→ Détail de la consigne:
Répondez aux questions suivantes à partir de l'extrait sur Apollo 17 :
1. À quelle distance du cratère Steno les astronautes se trouvent-ils à la Station 1 ?
2. Sous quel pseudonyme Robert King a-t-il signé la chanson « The Fountain in the Park » ?
3. À quelle date Harrison Schmitt et Eugene Cernan chantent-ils tous les deux sur la Lune ?

→ Extrait du document:
#####
Apollo 17 ou I Was Strolling on the Moon One Day

Les astronautes Eugene Cernan et Harrison Schmitt ont débuté la première des trois activités extravéhiculaires* sur la surface de la Lune de la mission Apollo 17, il y a quatre heures et trente-cinq minutes, et se trouvent alors à la Station 1, à quelque 150 mètres du cratère Steno, à une distance d’environ 1,6 km au sud du LM. Un site d’exploration géologique qu’ils ont rejoint en « jeep lunaire ».

Peu avant de retourner vers le LM le géologue Harrison Schmitt se met à chanter une adaptation circonstancielle du refrain de la chanson « The Fountain in the Park », composée par Robert King (1862-1932) en 1884, qui a utilisé le pseudonyme Ed Haley pour la signer. L’extrait en question a notamment été interprété par Judy Garland dans la comédie musicale « En avant la musique » (Strike Up the Band) sortie en 1940.

While strolling through the park one day
In the merry merry month of May
I was taken by surprise
By a pair of roguish eyes
In a moment my poor heart was stole away

C’est ainsi que le 12 décembre 1972, Harrison Schmitt et Eugene Cernan chantent tous les deux sur la Lune…

121:35:45 (Temps écoulé depuis le décollage, h:min:s) Harrison Schmitt commence : « I was strolling on the Moon one day… » (Je me baladais sur la Lune un jour…)
#####
→ Données fournies:
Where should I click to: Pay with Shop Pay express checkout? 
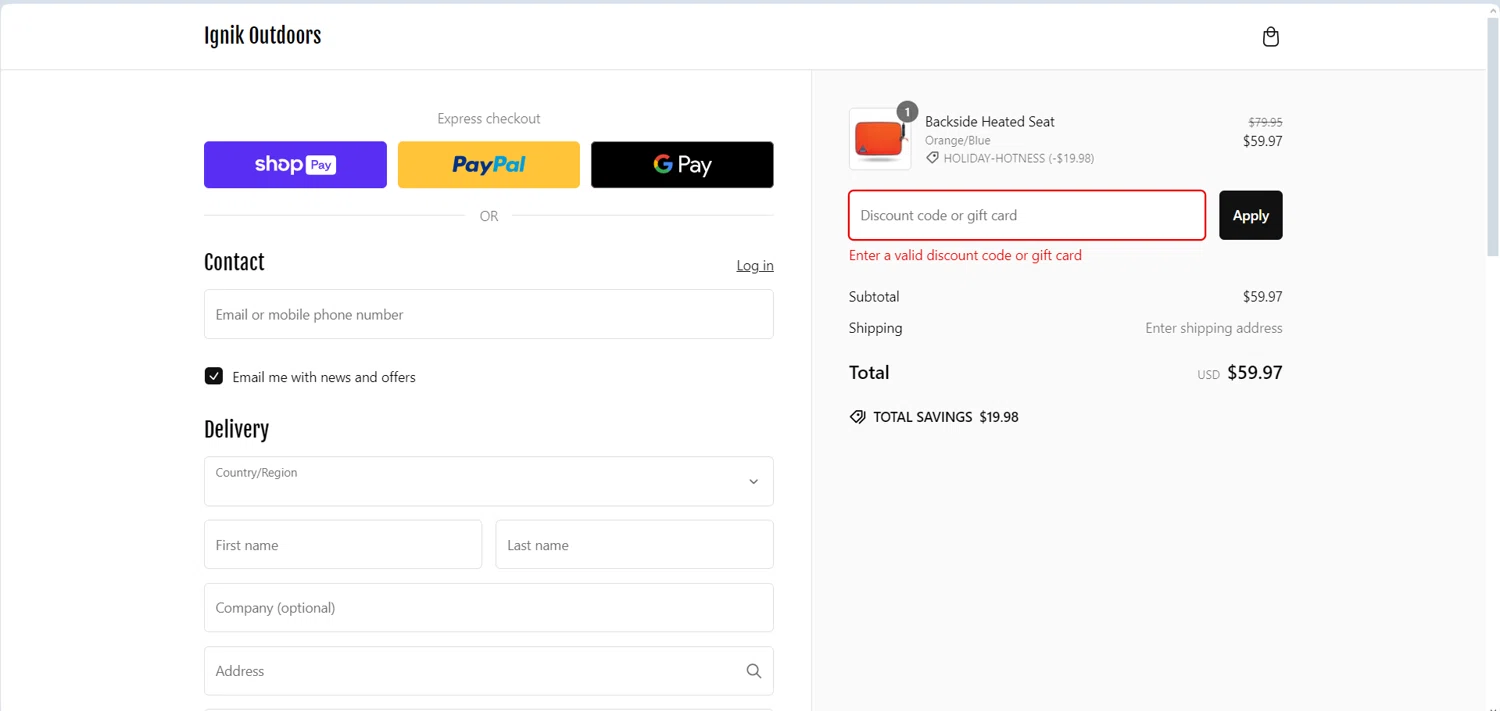[295, 165]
#####
→ Réponse à l'exercice:
1. À quelque 150 mètres.
2. Ed Haley.
3. Le 12 décembre 1972.